When do $p$-adic and standard convergence coincide? Consider the series $1 + 3/5 + 3^2/5^2 + \cdots = \sum_{j=0}^\infty 3^j/5^j$. In both the standard metric and the $3$-adic metric, $\sum_{j=0}^\infty 3^j/5^j = 5/2$. Is this a coincidence because of the geometric nature of the sum (which has an algebraic solution method that's valid in both fields), or is the case that if $x_n \to x \in \mathbb{R}$, and $x_n \to y \in \mathbb{Q}_p$, then $x = y$ (via the natural embedding)? If it's not the case in $\mathbb{Q}_p$, then what about in $\mathbb{Z}_p$?
 A: First of all, there is no natural embedding from $\Bbb R$ to $\Bbb Q_p$ or vice-versa.
If you have a sequence of rational numbers, then it may converge both in $\Bbb R$ and in $\Bbb Q_p$, but it may converge to transcendental numbers in either field.
Example: $\sum_{n \geq 0} \frac{3^n}{n!}$ converges in $\Bbb R$ to $e^3$, and in $\Bbb Q_3$ to a transcendental number in $\Bbb Q_3$ (which is the analog of $e^3$). It is meaningless to say whether these two are equal.

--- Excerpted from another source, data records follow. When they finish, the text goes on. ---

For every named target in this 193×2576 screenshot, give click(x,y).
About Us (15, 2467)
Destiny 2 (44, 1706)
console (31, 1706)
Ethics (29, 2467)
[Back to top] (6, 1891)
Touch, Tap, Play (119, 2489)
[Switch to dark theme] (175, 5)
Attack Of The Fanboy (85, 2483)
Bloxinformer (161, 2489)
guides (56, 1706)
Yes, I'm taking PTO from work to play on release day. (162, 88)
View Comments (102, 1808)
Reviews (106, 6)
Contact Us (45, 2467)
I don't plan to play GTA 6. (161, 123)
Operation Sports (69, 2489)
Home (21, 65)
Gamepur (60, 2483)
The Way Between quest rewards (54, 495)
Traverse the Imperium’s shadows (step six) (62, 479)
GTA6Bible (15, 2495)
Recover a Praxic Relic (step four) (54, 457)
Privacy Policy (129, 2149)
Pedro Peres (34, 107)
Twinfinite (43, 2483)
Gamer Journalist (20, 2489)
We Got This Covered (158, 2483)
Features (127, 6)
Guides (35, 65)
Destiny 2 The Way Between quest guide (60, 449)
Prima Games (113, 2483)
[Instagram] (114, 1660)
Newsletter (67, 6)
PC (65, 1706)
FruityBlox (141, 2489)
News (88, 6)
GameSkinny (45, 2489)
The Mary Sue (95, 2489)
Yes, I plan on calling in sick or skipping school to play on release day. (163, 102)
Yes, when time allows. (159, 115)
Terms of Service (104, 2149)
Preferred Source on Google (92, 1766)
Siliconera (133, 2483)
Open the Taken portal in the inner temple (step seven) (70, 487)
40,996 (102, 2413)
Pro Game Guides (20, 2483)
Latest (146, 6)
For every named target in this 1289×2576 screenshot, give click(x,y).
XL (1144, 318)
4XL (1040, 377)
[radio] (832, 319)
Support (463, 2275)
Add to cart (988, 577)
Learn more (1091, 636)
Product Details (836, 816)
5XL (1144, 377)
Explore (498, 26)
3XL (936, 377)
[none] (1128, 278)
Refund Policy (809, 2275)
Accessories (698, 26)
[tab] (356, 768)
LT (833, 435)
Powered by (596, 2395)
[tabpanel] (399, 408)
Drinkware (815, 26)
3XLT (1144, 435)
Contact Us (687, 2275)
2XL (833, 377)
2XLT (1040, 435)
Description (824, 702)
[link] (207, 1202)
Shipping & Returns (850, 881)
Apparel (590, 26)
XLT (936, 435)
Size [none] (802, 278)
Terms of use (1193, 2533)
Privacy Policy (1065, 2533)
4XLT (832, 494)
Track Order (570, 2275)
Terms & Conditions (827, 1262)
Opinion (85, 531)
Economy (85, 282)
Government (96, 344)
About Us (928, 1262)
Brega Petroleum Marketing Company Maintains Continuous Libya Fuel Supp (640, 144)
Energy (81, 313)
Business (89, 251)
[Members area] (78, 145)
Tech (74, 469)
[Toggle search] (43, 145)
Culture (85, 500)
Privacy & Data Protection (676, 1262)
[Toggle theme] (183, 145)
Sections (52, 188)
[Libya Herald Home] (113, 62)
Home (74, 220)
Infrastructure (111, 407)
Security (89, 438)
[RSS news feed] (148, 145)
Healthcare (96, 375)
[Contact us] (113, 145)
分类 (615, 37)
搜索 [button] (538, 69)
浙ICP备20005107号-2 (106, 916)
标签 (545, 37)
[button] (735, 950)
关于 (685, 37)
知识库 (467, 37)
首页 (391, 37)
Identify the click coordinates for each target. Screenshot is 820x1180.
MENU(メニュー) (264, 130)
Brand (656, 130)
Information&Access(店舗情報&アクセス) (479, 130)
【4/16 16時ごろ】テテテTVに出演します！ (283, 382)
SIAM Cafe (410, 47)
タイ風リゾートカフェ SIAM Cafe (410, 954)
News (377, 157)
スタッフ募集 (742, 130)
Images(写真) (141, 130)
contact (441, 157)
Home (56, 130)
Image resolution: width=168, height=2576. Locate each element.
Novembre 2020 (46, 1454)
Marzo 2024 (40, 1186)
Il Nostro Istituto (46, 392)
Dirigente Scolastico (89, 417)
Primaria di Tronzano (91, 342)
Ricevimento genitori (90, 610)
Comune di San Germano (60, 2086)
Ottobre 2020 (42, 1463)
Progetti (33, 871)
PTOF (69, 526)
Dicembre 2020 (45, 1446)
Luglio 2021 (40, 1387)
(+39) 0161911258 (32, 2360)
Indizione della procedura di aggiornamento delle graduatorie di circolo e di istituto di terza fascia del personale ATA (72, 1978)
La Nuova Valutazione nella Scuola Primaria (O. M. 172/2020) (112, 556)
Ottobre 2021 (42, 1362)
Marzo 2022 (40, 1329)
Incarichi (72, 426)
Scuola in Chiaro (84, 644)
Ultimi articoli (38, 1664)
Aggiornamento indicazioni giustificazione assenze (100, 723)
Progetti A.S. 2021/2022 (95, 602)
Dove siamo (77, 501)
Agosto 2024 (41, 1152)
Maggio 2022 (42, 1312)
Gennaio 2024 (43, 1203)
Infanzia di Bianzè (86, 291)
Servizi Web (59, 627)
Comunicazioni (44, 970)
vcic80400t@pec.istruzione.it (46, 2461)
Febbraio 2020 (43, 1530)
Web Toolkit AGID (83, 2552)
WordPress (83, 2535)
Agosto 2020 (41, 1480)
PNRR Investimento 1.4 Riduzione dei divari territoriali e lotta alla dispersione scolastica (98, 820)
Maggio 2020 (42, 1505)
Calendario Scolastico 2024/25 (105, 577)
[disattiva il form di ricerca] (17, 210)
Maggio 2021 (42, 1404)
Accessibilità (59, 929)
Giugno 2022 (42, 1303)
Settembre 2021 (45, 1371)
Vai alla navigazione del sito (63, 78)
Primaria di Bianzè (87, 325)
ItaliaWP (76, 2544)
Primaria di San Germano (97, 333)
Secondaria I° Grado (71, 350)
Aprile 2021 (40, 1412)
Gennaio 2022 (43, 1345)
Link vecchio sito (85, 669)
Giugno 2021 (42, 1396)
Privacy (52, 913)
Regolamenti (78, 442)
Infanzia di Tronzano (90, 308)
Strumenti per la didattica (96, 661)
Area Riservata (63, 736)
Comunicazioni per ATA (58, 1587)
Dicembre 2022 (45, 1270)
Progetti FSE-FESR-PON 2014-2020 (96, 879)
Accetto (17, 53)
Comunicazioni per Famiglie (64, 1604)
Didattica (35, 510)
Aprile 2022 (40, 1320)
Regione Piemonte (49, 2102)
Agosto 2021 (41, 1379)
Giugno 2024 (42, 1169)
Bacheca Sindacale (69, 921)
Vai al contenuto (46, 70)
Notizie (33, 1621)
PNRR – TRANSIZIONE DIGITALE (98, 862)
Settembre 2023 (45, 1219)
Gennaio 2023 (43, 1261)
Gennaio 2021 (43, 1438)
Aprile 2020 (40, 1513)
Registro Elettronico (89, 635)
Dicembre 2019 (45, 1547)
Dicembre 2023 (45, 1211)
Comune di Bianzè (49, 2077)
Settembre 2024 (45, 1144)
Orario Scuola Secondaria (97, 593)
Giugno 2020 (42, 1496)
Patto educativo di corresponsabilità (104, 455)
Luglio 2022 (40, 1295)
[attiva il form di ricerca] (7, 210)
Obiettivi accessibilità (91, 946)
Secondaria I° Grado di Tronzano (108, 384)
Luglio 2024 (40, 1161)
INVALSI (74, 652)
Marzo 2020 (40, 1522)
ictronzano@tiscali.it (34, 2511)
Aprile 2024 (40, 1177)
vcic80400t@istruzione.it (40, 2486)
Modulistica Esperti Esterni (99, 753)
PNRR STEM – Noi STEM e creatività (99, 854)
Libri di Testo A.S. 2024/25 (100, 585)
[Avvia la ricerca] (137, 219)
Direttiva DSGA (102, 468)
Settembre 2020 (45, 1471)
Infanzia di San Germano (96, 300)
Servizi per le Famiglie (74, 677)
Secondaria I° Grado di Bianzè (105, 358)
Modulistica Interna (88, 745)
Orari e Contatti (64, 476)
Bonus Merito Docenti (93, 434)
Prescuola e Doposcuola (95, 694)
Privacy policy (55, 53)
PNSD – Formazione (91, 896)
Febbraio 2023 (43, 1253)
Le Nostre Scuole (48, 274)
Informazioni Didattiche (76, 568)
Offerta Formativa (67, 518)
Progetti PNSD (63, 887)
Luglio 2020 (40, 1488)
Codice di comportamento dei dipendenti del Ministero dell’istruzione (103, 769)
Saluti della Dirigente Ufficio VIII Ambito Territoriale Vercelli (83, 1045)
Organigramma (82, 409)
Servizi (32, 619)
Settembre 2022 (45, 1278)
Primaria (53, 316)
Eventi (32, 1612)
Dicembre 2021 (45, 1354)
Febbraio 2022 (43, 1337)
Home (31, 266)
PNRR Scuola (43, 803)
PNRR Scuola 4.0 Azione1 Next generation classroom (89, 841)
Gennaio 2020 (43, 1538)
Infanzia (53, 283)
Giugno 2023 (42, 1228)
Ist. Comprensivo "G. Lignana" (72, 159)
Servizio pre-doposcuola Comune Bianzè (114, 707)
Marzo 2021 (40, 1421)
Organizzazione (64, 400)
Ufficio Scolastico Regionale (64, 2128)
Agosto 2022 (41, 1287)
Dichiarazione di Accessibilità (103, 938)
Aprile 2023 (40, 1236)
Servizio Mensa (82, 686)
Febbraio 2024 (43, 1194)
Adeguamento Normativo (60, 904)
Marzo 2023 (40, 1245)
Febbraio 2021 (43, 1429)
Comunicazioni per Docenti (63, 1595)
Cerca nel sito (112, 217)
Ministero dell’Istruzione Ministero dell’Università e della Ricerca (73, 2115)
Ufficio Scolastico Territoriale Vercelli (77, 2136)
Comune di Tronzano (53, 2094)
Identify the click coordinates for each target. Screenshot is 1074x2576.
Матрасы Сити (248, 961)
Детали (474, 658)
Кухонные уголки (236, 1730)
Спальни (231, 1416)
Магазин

In your example, it is special because the series you are using is the Taylor expansion of a rational function in $\Bbb Q$. It then makes sense, because both series converge to the value of the rational function, which takes values in $\Bbb Q$.
In general, suppose you have a sequence $(x_n)_n$ of rational numbers, which converges both in $\Bbb R$ and in $\Bbb Q_p$, and the limits are both rational numbers, they still may be different.
Example: $x_n = \frac {3^n}{1 + 3^n}$. In $\Bbb R$ it converges to $1$, while in $\Bbb Q_3$ it converges to $0$.